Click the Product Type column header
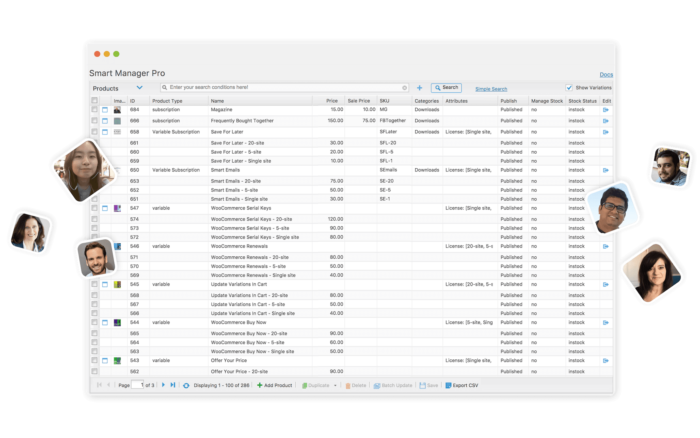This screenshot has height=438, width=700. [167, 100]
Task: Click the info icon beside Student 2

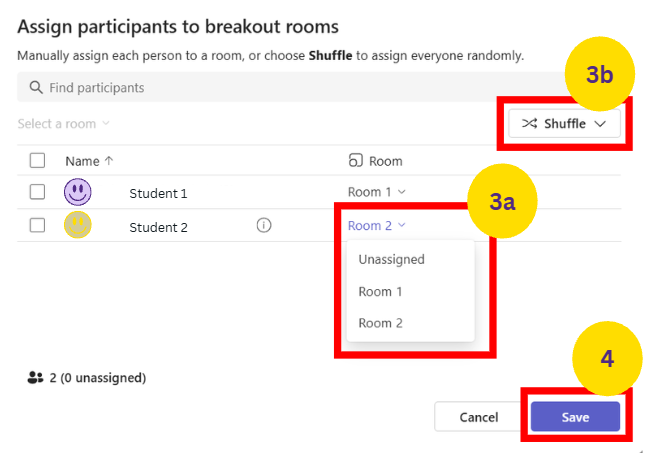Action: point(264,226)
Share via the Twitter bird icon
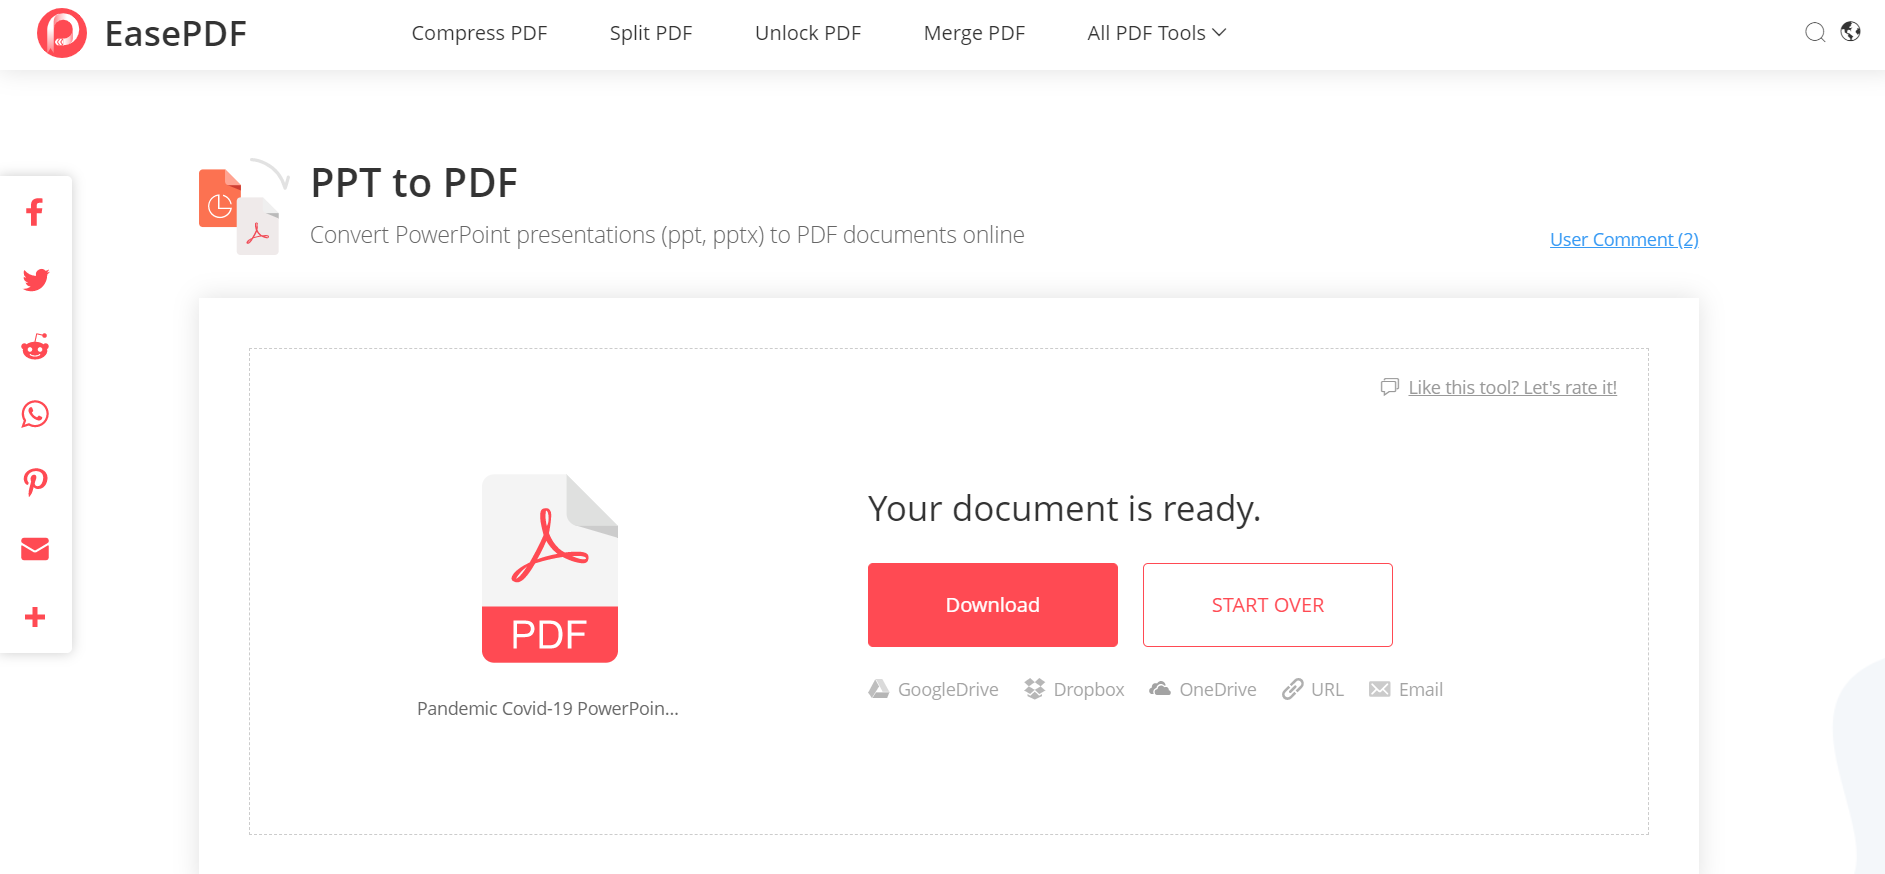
==========
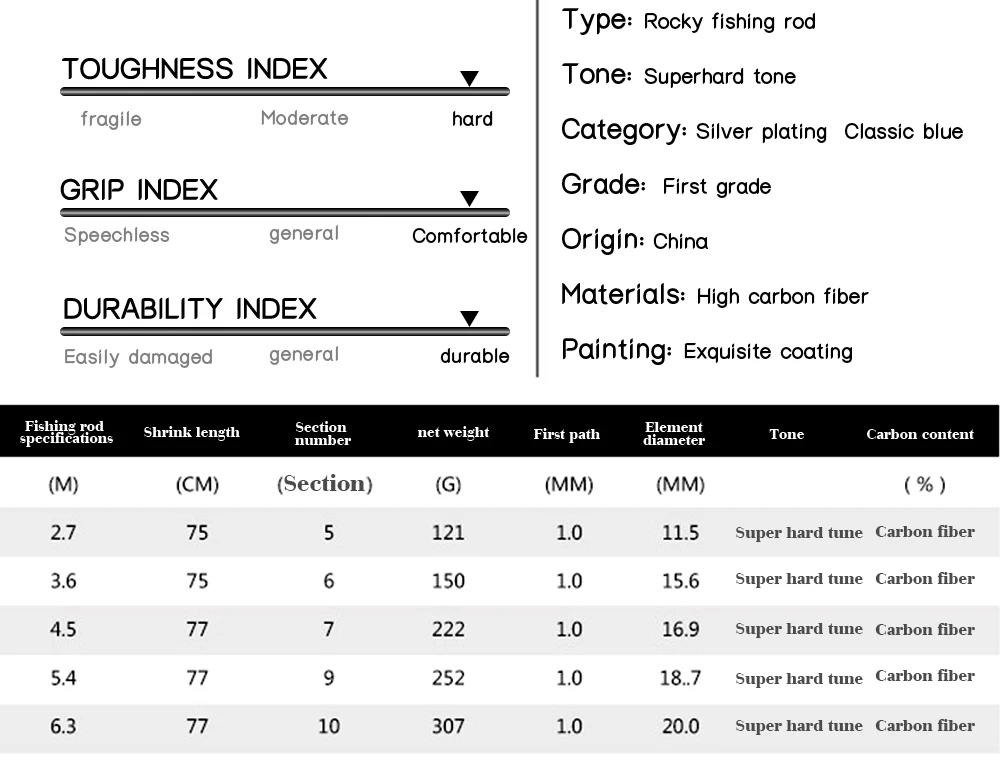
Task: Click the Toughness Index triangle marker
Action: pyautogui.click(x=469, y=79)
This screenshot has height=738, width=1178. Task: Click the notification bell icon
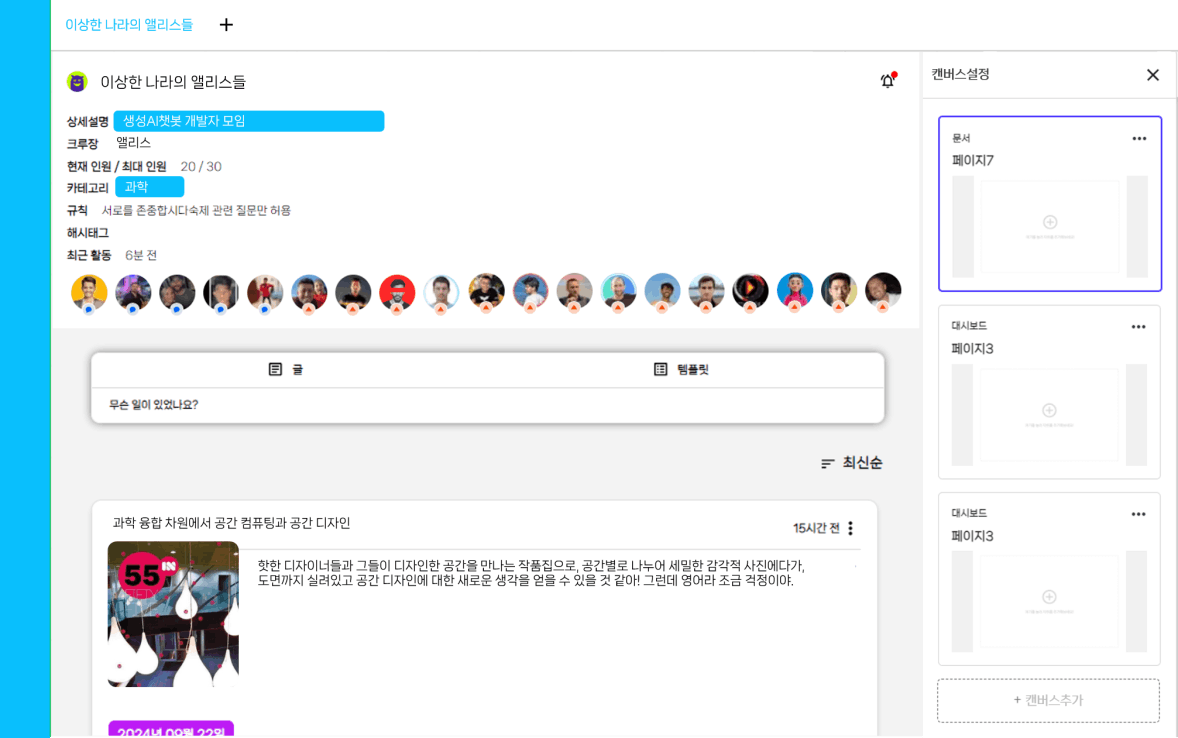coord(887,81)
==========
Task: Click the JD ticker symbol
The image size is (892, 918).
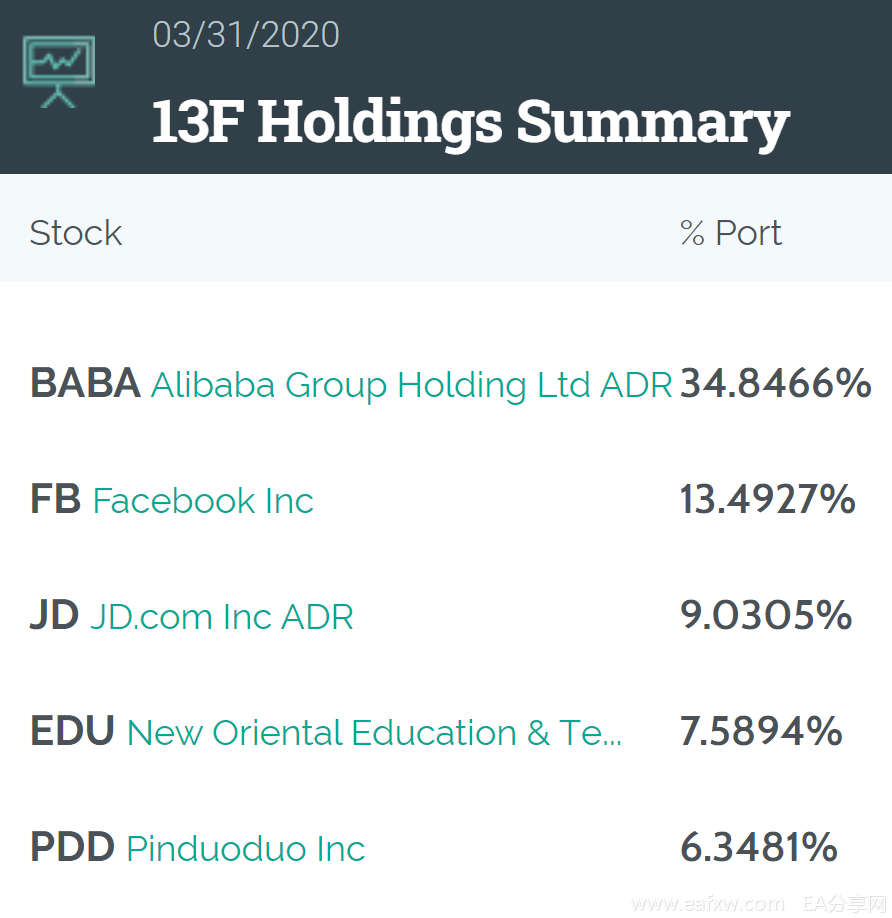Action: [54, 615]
==========
- Directions: Out of the records above, please copy exactly the lines from the line with "Click the Product Type column header" up to and including the line with "Share via the Twitter bird icon", minus the pictures.

- Task result:
Click the Product Type column header
This screenshot has height=438, width=700. [167, 100]
Task: Click the info icon beside Student 2

Action: point(264,226)
Share via the Twitter bird icon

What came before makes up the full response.